Answer
See the detailed answer below.
Work Step by Step
$$\color{blue}{\bf [a]}$$
To find the induced current, we must find the induced emf first.
The induced emf for a wire that moves in a magnetic field is given by
$$\varepsilon=vlB$$
Plug the known, and refer to Figure 33.26.

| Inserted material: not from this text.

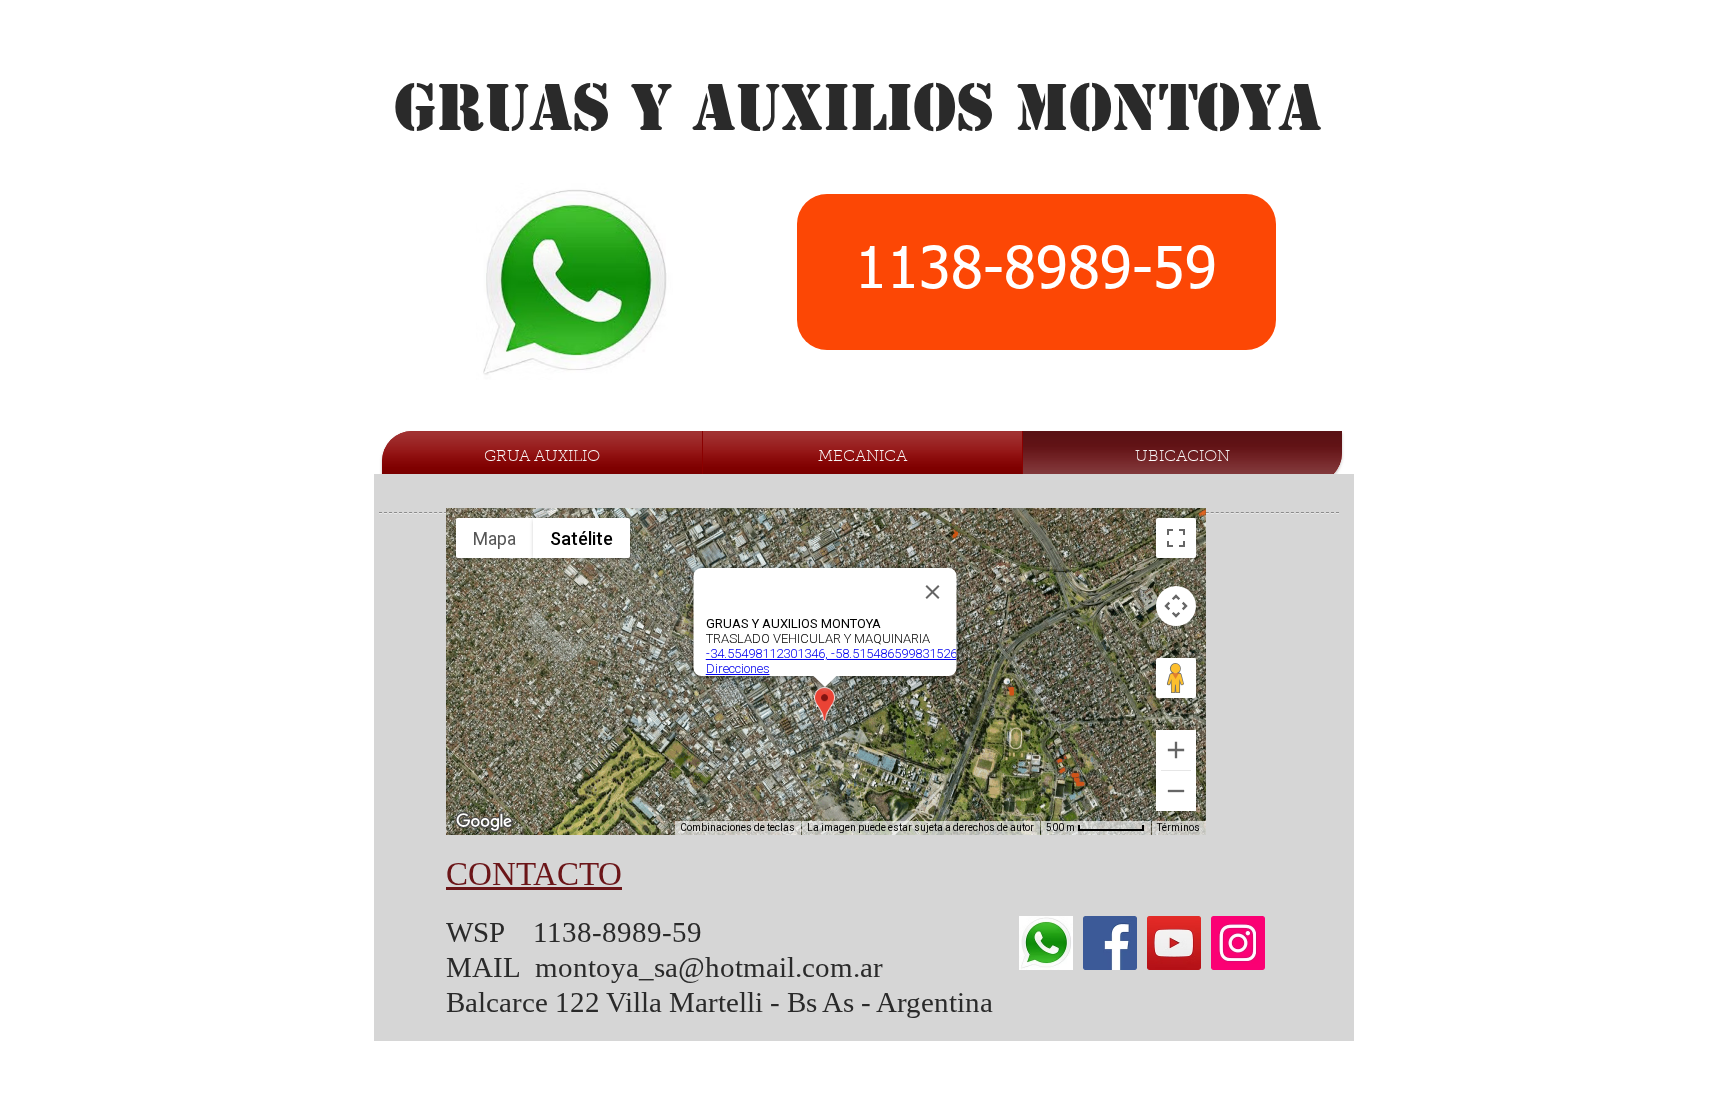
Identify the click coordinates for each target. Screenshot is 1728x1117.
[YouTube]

$$\varepsilon=(10)(0.2)(0.1)=\color{red}{\bf 0.2}\;\rm V$$
The induced current is given by
$$I=\dfrac{\varepsilon}{R}$$
$$I=\dfrac{0.2}{1}=\color{red}{\bf 0.2}\;\rm A$$
$$\color{blue}{\bf [b]}$$
The wire is moving at a constant speed which means that the pulling force equals the magnetic force exerted on this wire.
$$F_{\rm pull}=F_B$$
We know that the magnetic force exerted on a moving wire is given by
$$F_{\rm pull} =BIL=(0.1)(0.2)(0.2)$$
$$F_{\rm pull} =\color{red}{\bf 4}\;\rm mN$$
$$\color{blue}{\bf [c]}$$
We know that the power dissipated in the carbon resistor is given by
$$P=I^2R$$
where $P=Q/t$ where $Q$ is the amount of energy dissipated by the current and $t$ is the time interval. So
$$I^2R=\dfrac{Q}{t}$$
Recalling that $Q=mc\Delta T$,
$$I^2R=\dfrac{mc\Delta T}{t}$$
Hence,
$$\Delta T=\dfrac{I^2Rt}{mc}$$
Plug the known;
$$\Delta T=\dfrac{(0.2)^2(1.0)(10)}{(50\times 10^-6)(710)}$$
$$\Delta T=\color{red}{\bf 11.3}\;\rm K$$